(TASK TO CARRY OUT): Can you rewrite in full the material from the line with "Where should I" to the line with "(x=183, y=313)", shifting each answer coordinate by -50 and leaving out the pictures?

(DATASET ENTRIES):

##############################

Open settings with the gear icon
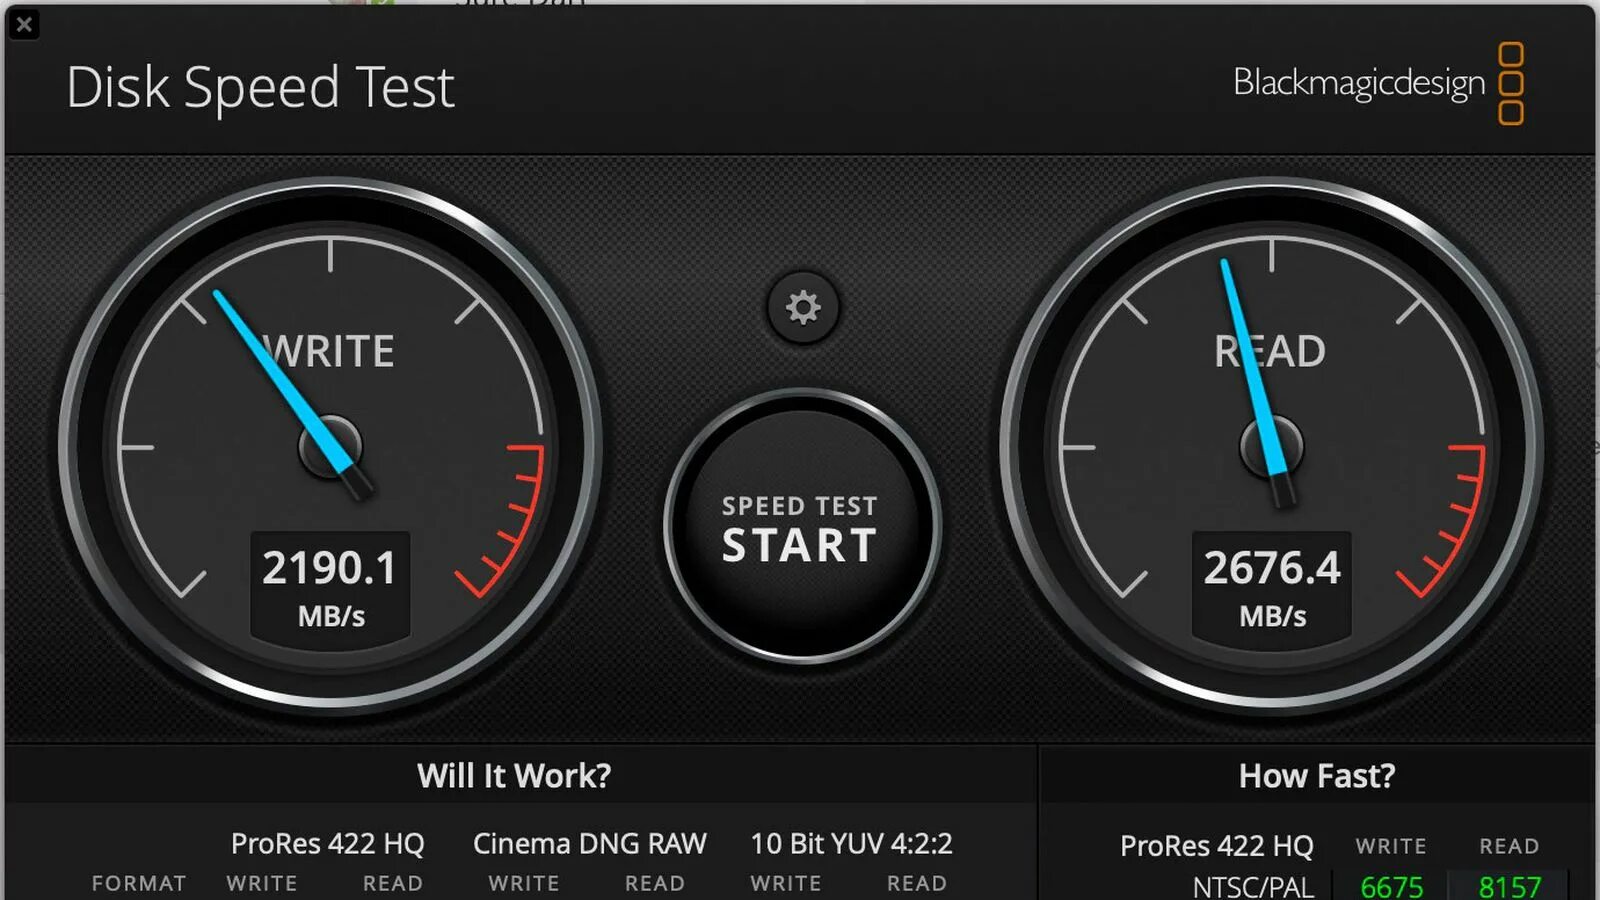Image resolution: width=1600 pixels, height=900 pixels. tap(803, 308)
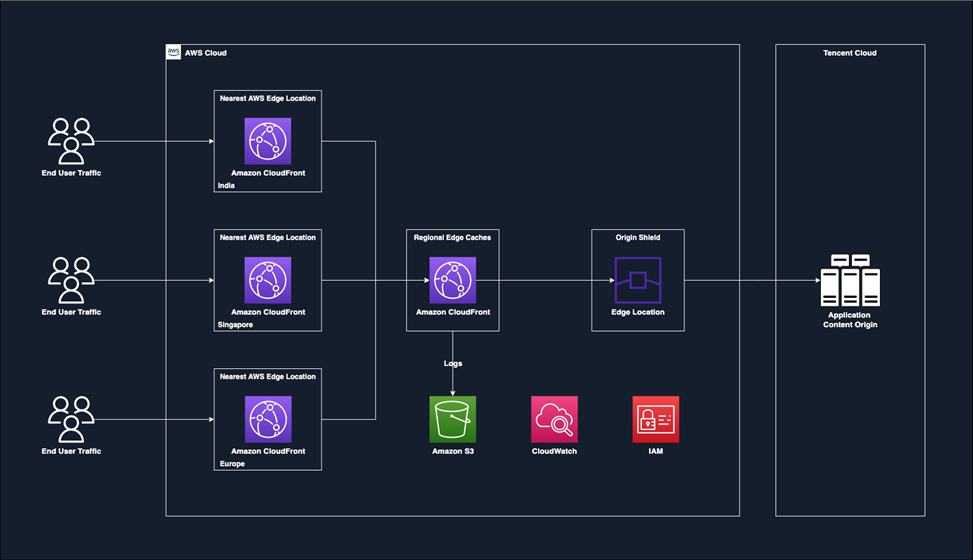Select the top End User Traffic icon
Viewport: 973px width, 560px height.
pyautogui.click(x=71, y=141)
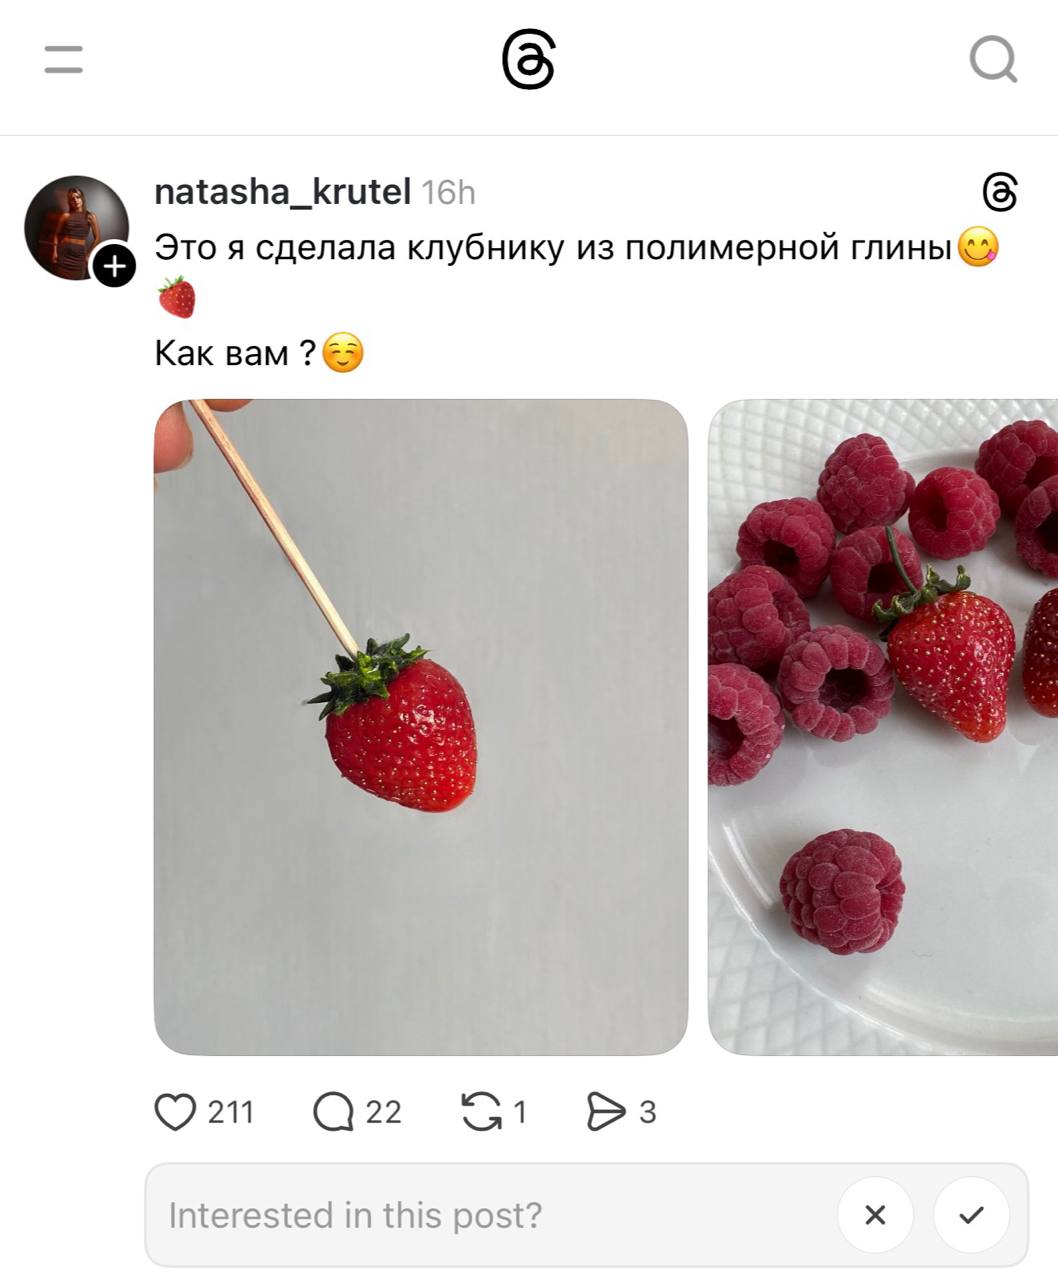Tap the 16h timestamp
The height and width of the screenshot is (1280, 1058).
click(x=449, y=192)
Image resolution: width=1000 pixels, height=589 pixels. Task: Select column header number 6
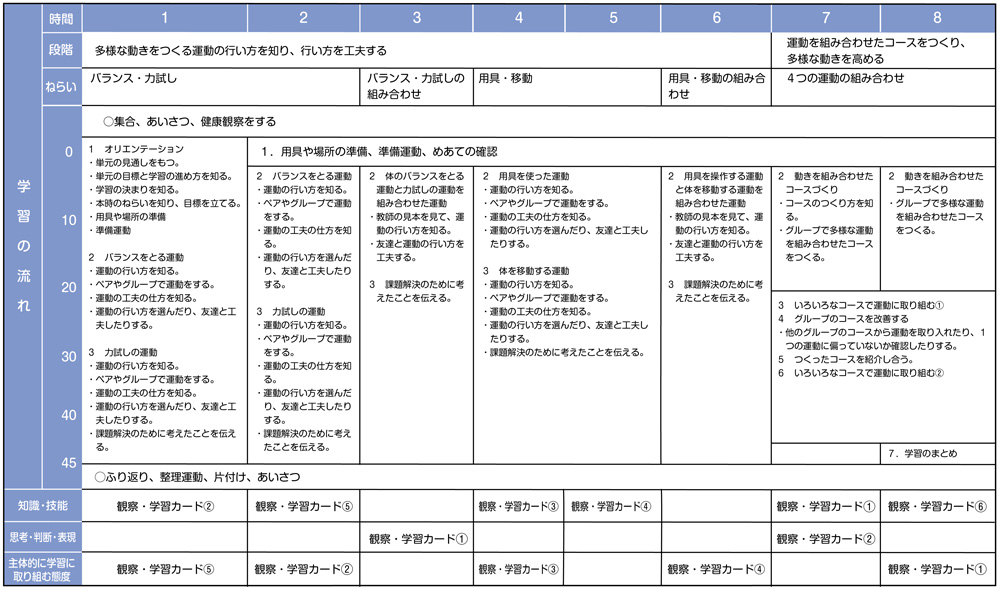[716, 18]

##############################

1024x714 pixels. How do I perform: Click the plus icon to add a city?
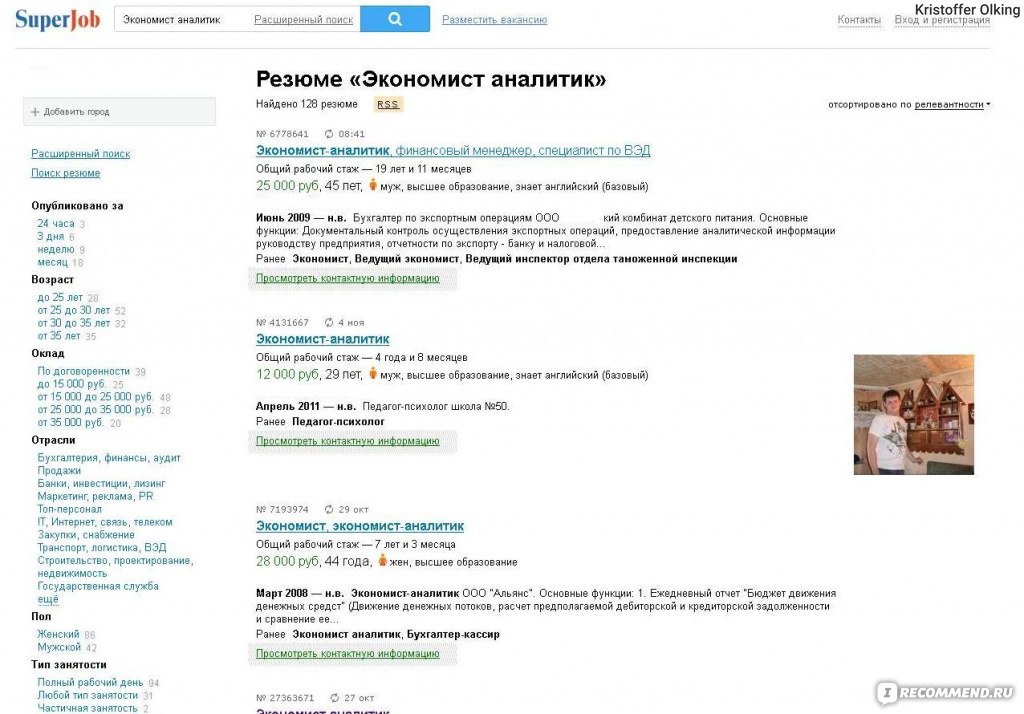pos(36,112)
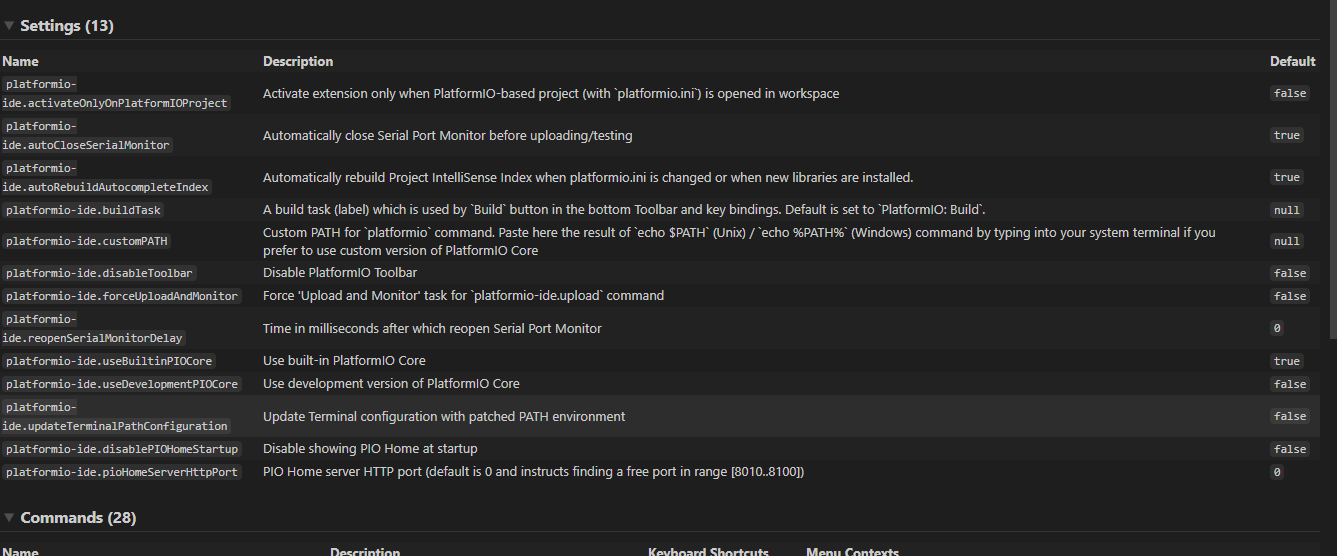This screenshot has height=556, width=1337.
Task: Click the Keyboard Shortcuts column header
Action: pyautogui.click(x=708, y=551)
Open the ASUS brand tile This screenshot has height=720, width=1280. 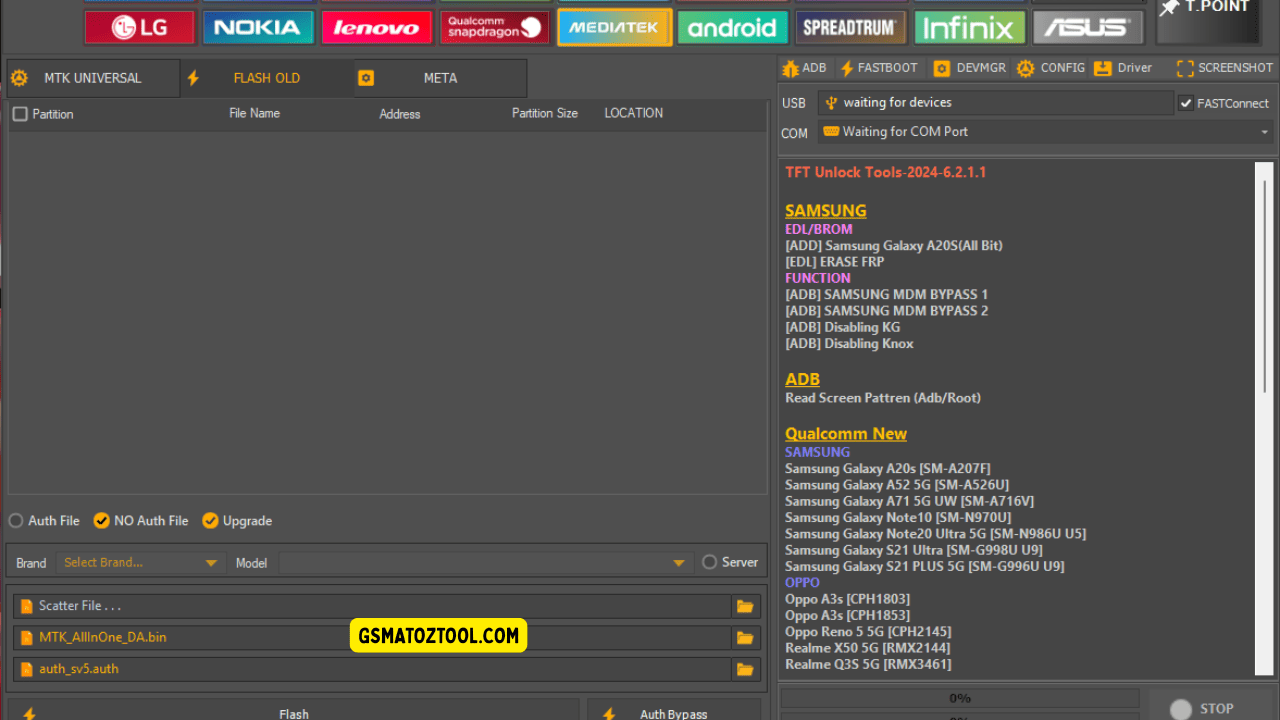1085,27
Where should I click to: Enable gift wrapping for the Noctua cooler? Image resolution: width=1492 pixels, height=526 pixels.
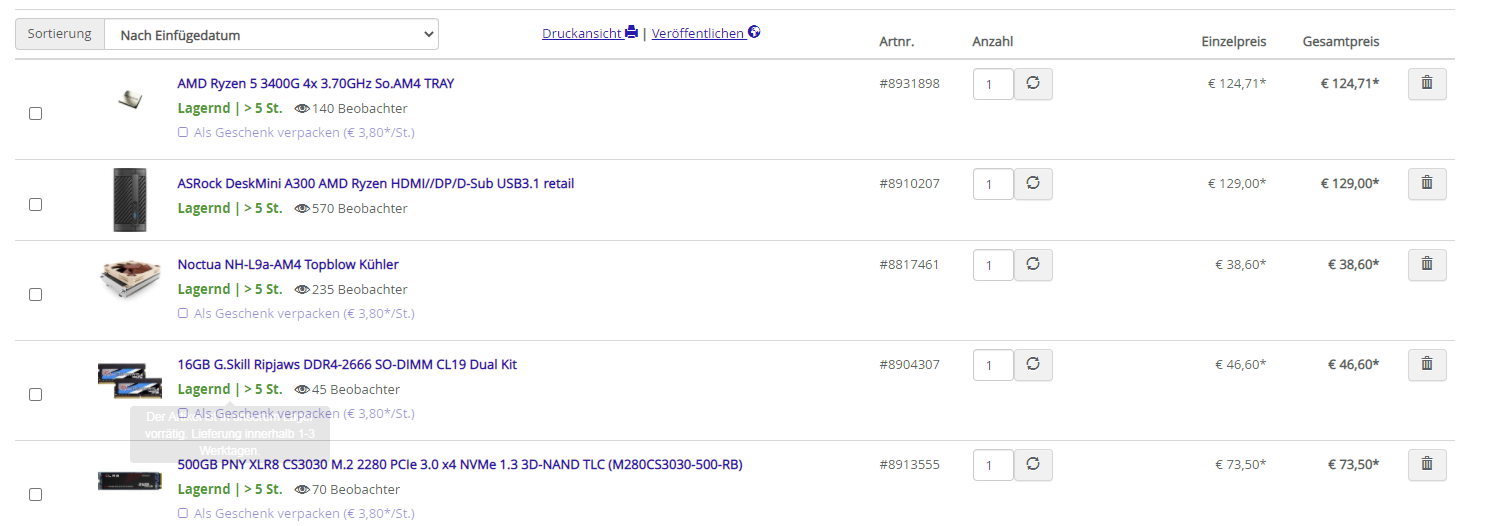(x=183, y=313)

##############################

(TASK RESULT):
Where should I click to: Enable gift wrapping for the Noctua cooler? Image resolution: width=1492 pixels, height=526 pixels.
(x=133, y=263)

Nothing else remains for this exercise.